-- start Supplied text --

The Problem

I sail and motored through the opening into Medusa Bay, also known as Port Manvers, having completed a long run down wind with heavy following seas all the way from abeam the Mugford Tickle. The predicted 25 knot N wind built to 35 with a 4 meter following sea. What a ride! But the CAP’N LEM, being a better boat than I am sailor, saw me through. With such strong winds astern she often reached 15 knots over the ground when the seas pick up her stern for the race. Even at that, though, the seas moved faster than the vessel and would roll out from under her breaking of both sides.

The Raymarine ST4000 Autopilot did a yeoman’s work of steering down wind for most of the two days I was off the coast in the Sea of Labrador, but when we made our way in toward shore and the seas grew steeper and deeper due to the shallower bottom, I manned the helm down past the Willis Rocks and into the mouth of the bay and a most welcome calm. The track required I come back into the wind putting the boat on a tack with accelerated speed way above my comfort level and abeam seas of 2 to 3 meters just as I came into the lee of the small rocky island awash with breakers. I formulated a back up plan should the entrance be breaking of turning down wind once again and going farther into the many islands and shoals that would help me make it to the channel to Nain. Not my first choice as it was still another 25 miles in heavy wind and it was not needed. As I reached my go/no-go point, I could see the shoals to the northwest of the rocks had already taken the edge off the swell so, with the sail in a partial “fisherman’s reef’ and the little engine that could pushing just above idle, I made the ground I needed and entered the beautiful calm and safe harbor.

-- end Supplied text --

# Tasks to complete
• A. Please list every place name that appears in the sailing account above.
• B. Check each statement against the sailing account above and mark it yes or no, quoting the words that decide it: (i) The predicted wind was 35 knots. (ii) The autopilot steered the boat into the mouth of the bay. (iii) The back-up plan turned out to be unnecessary.
• C. Write the next part of the sailing account, picking up after its final sentence.
The data that comes after this sailing account is separate material.

-- start Data extract --

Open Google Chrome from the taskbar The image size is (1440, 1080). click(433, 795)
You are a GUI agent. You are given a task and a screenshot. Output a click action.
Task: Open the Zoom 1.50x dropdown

-- end Data extract --

# Answer list
• A. Medusa Bay, Port Manvers, Mugford Tickle, Sea of Labrador, Willis Rocks, Nain

• B.
(i) No: "The predicted 25 knot N wind built to 35"
(ii) No: "I manned the helm down past the Willis Rocks and into the mouth of the bay"
(iii) Yes: "Not my first choice as it was still another 25 miles in heavy wind and it was not needed."

• C.
A mile or so into the harbor the wind died to near nothing. I made prep to go to anchorage between Challenger Point and Hare Point in a cove of splendor like I have rarely seen anywhere on earth. Water falls, Cascades, high mountain crags, seal playing in the water. I checked my reverse gear before going into any tight quarter and then it happened. Oh, she went into reverse alright but did not come out. The throttle and shift lever word differently. Much too…smoothly. Something has happened and it’s not good.

Contingency plans, contingency plans, make your plans… what if.

What if I can’t fix it? I can’t, not now anyway. What if the tide sucks me back out into the opening while still in the calm? Get the anchor ready. What if there is not way to fix it. E-m Ken for help! What if my batteries die? Formulate everything you need to say before you turn on the sat-system. What if I need to tow in? Have Ken get a hold of Roy in Goose Bay who can then get a hold of Joe in Nain or Jim in Hopedale and … on and on, all the while watching for a puff of wind to get me farther and farther into the bay.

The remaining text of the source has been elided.